Early years (2007–2008)
The band was founded in 2007, with original members; Ralfs Eilands, Emīls Vegners, and Pēteris Upelnieks. On 21 July 2007, the band first appeared and performed on Dziesma manai paaudzei, the Latvian music festival. After the festival, the band travelled to Moscow, Russia, to compete with other artists on the talent show Minuta Slavy (Minute of Fame), with the band coming in fourth place during voting. The band returned to Latvia where they received an invitation to participate in the annual music event Bildes 2007. This was the last event with the original members.
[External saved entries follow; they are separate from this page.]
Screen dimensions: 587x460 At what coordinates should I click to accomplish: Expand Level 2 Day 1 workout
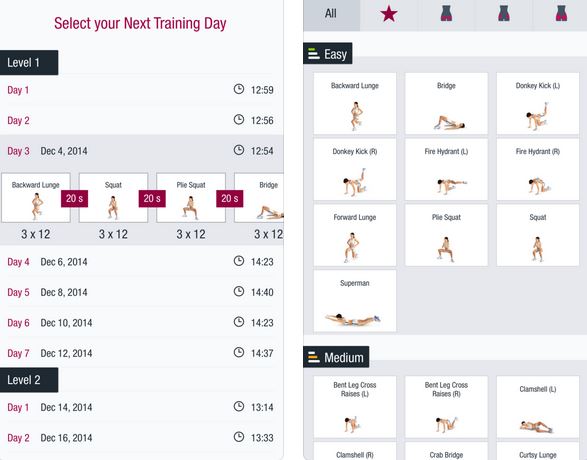coord(142,407)
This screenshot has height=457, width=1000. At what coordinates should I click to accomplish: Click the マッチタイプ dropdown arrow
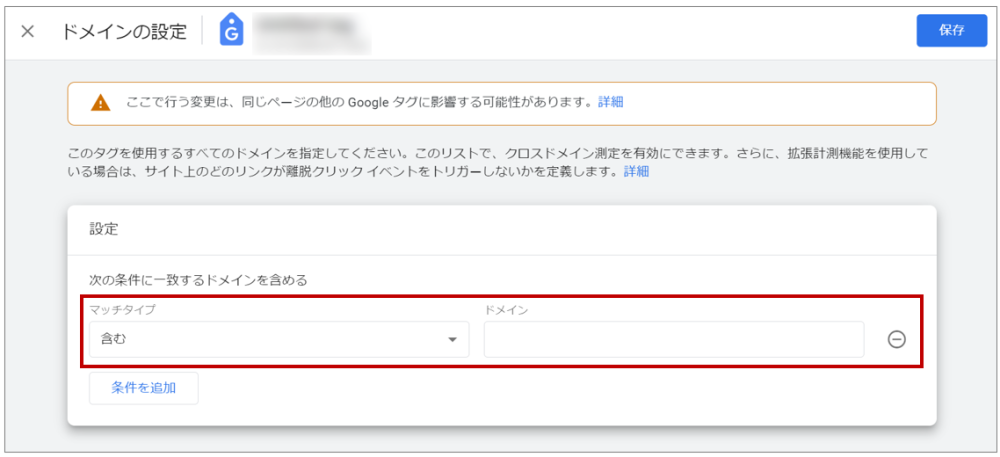[451, 340]
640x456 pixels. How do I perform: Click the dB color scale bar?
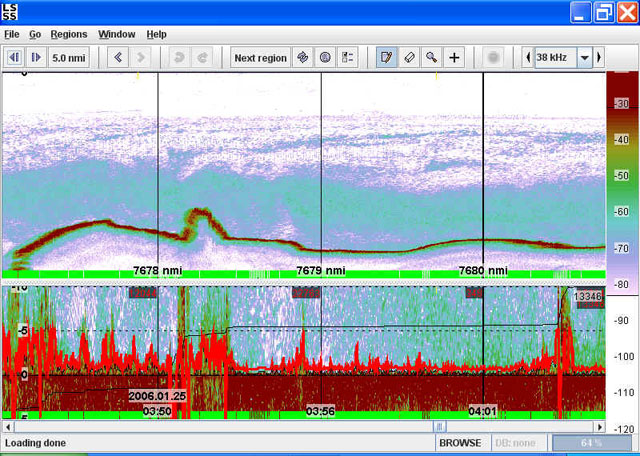619,180
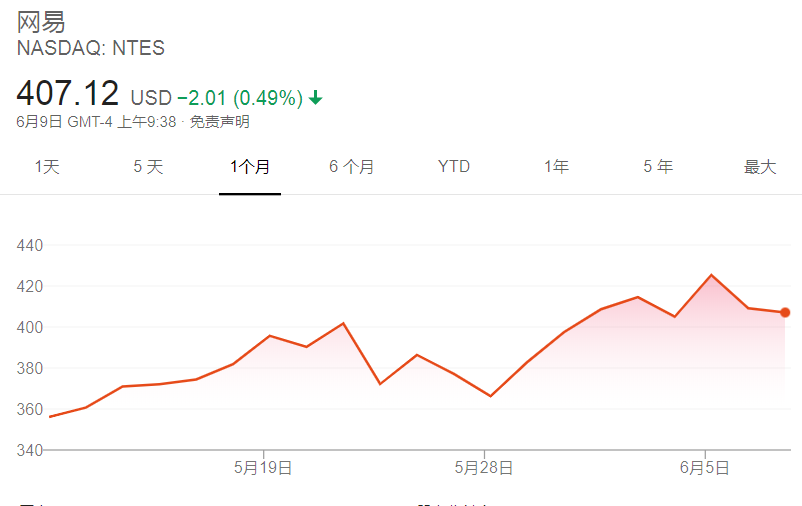Image resolution: width=802 pixels, height=506 pixels.
Task: Click the 440 y-axis price label
Action: pos(31,245)
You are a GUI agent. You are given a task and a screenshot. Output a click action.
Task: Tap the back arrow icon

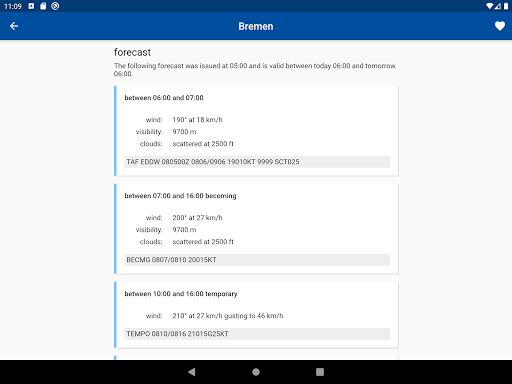(14, 26)
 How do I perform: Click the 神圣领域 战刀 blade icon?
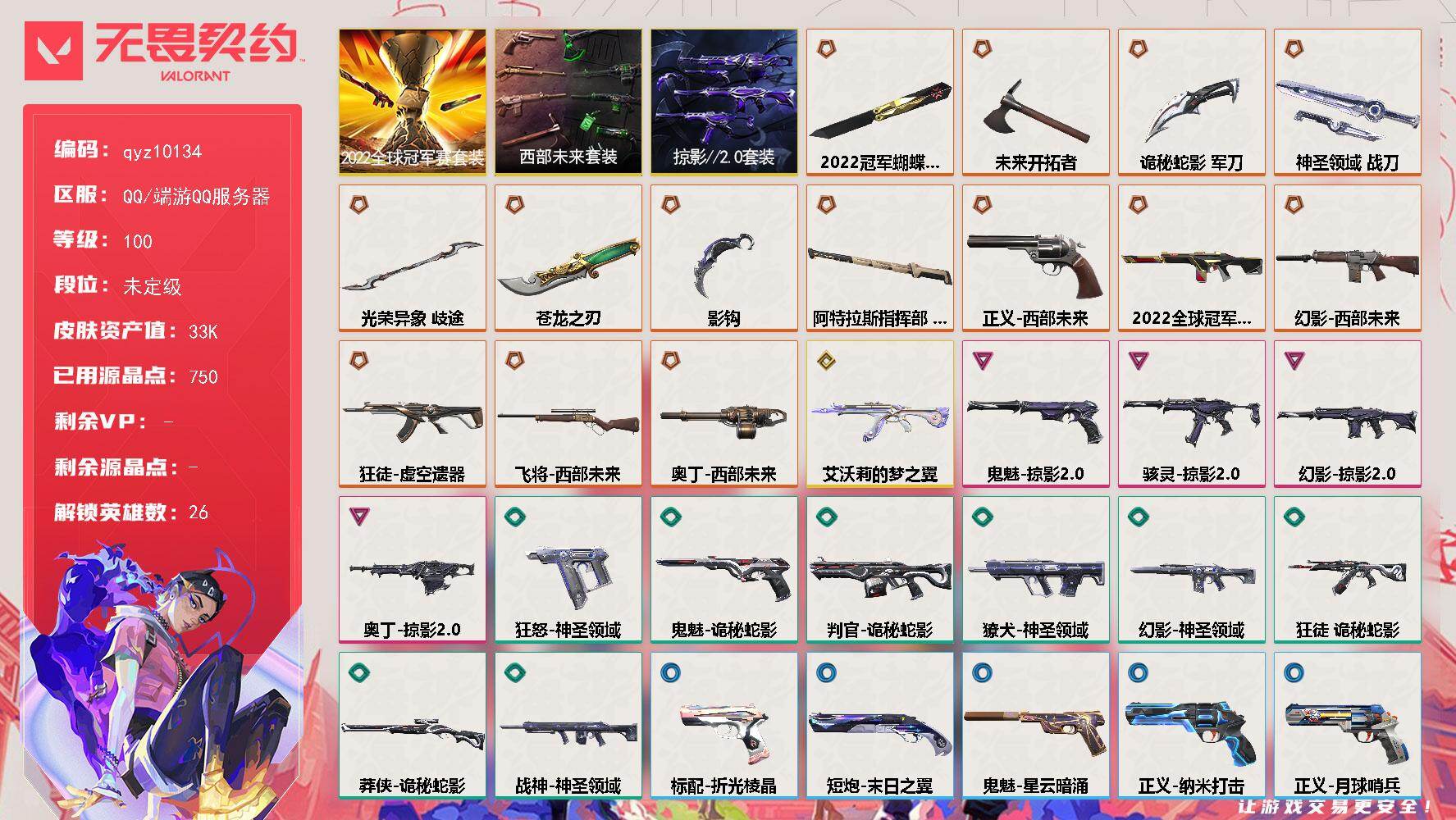(1347, 108)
In 2008, Emīls Vegners left the band and was replaced by Edmunds Rasmanis. The band gained popularity appearing on the first series of the Latvian television station LNT contest Latvijas zelta talanti, the group managed to reach the final, but failed to win. After the contest, the band performed at many events, including the 2009 edition of Muzikālā banka.

Eirodziesma
2009
In 2009, the band with Sabīne Berezina entered the 2009 edition of Eirodziesma, the Latvian national selection for the Eurovision Song Contest 2009, with the song "Bye, Bye". The song qualified from the semi-final in sixth place, but finished ninth in the final.

2010
The band returned to Eirodziesma in 2010, with the song "Like a Mouse", finishing in tenth and last place in the final.

2011–2012
In 2011, the band was reduced to two members when Pēteris Upenieks left the band. They again participated in Eirodziesma in 2012, with "Disco Superfly", qualifying from the semi-final and finishing fifth in the final.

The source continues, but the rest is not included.